If restaurants serving the public could be more like his in-house café, Louie said, they'd have fewer problems with retention and better-trained staff.

Sally's "runs much more smoothly because we can be empathetic," he said.

One morning before breakfast was served, Vigil was approached by a student who wasn't on the schedule. She said he told her, "I don't need to get paid today. Can I just sweep the floor and have a sense of community? Because in the real world, when you have a mental illness, that's hard to find."

Leila LeeAnn Howard, a recent culinary program graduate, said Vigil "was understanding of sometimes my meds weren't working or I was having a bad day."

Howard found 2Succeed after the death of her toddler son, who had suffered from a muscular disorder.

"I was struggling to get up in the morning and get dressed," said Howard, who also had been a victim of domestic violence.

The culinary program meant focusing on learning new skills and meeting obligations such as coming to work as scheduled.

"It kind of got me out of the depression," she said.

Leila Howard speaks to a reporter inside the Mental Health Center of Denver, Jan. 7, 2020. (Kevin J. Beaty/Denverite)
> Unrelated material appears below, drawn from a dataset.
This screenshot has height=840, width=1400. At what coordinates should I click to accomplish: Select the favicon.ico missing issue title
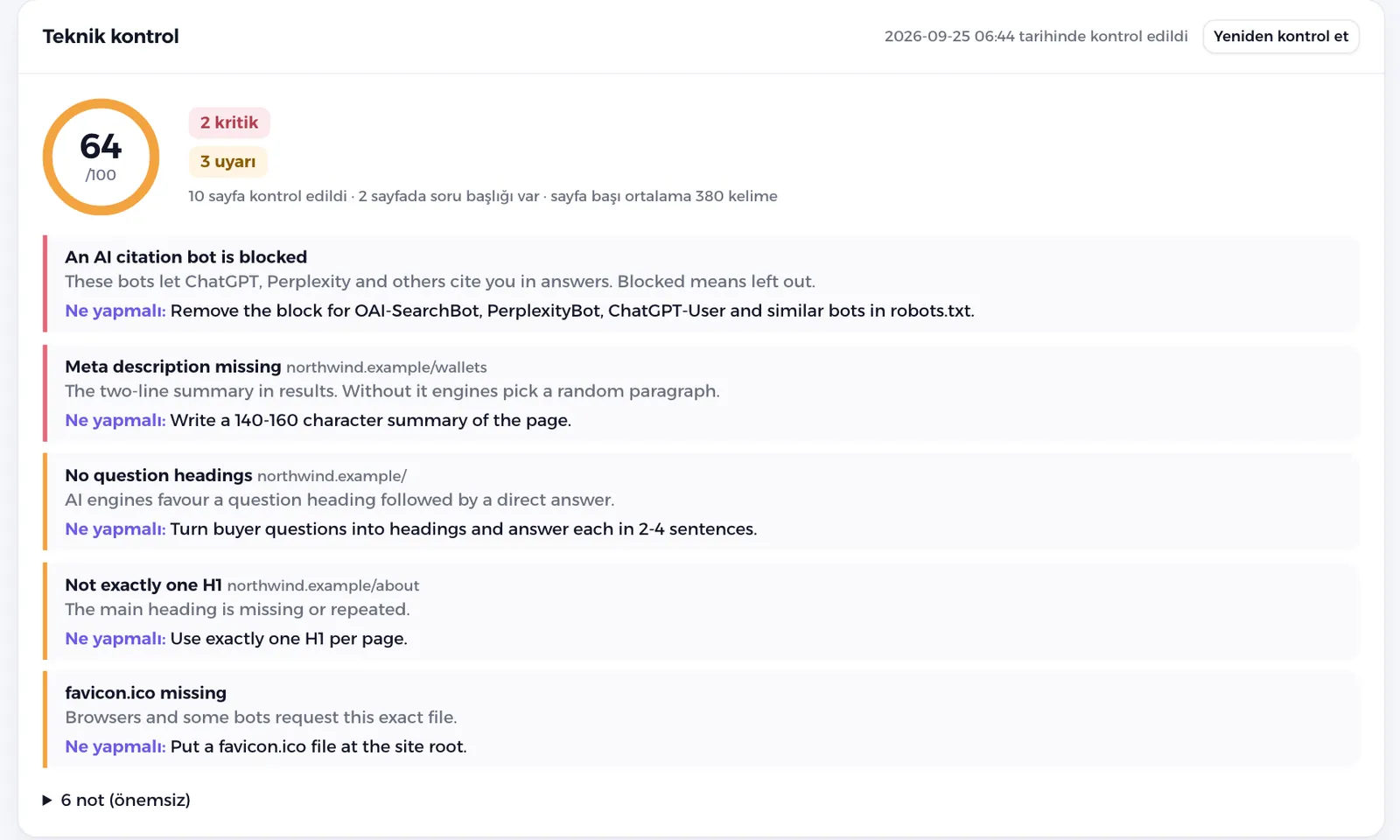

She said addressing an illness such as depression should be as natural as going to the doctor when you have the flu.

"We notice what's wrong with our bodies and our minds," she said. "If something is wrong, we need to get help."

Howard, who said she had never spent much time in the kitchen before, said she learned things about herself too while working at Sally's.

"Washing dishes actually calmed me down. Just having the hot water on my hands was soothing."

"Just seeing people eating and happy makes me happy," she said. "It makes you feel good. It makes you feel like you have accomplished something: Not seeing someone hungry."

Howard said she did not plan to put her Sally's Café experience to work in a restaurant. Instead, she was going back to her old job in a mortuary. But she said an emphasis on healthy cooking at Sally's had changed her eating habits, and that she thought she would now be better able to care for her octogenarian grandmother, who would be coming to live with her.

Louie and Vigil emphasize cooking from scratch using fresh ingredients. Their trainee chefs came up with a heart-healthy menu for Thursday's Valentine's feast that included a sauce of tomatoes, onions and garlic to be served over the turkey meatballs and pasta; a salad of lettuce, olives, feta, roasted bell peppers and garbanzo beans; and a low-fat chocolate pudding sweetened with honey.

As he rolled meatballs alongside Walker on Thursday morning, Future Honesty said he'd worked for 15 years at a fast-casual restaurant where all he learned was to "lay the meat down and wait for the timer."

"Here, you're cutting the vegetables, sauteeing the vegetables, making the sauces."

Honesty said he hoped to manage a restaurant after finished the Sally's Café program.

Students such as Walker and Honesty earn minimum wage during their training in areas such as storing food, using knives and butchering. They can leave with certificates in food handling or food protection management. Through partnerships with restaurants and other businesses, the Mental Health Center of Denver also helps 2Succeed graduates find jobs.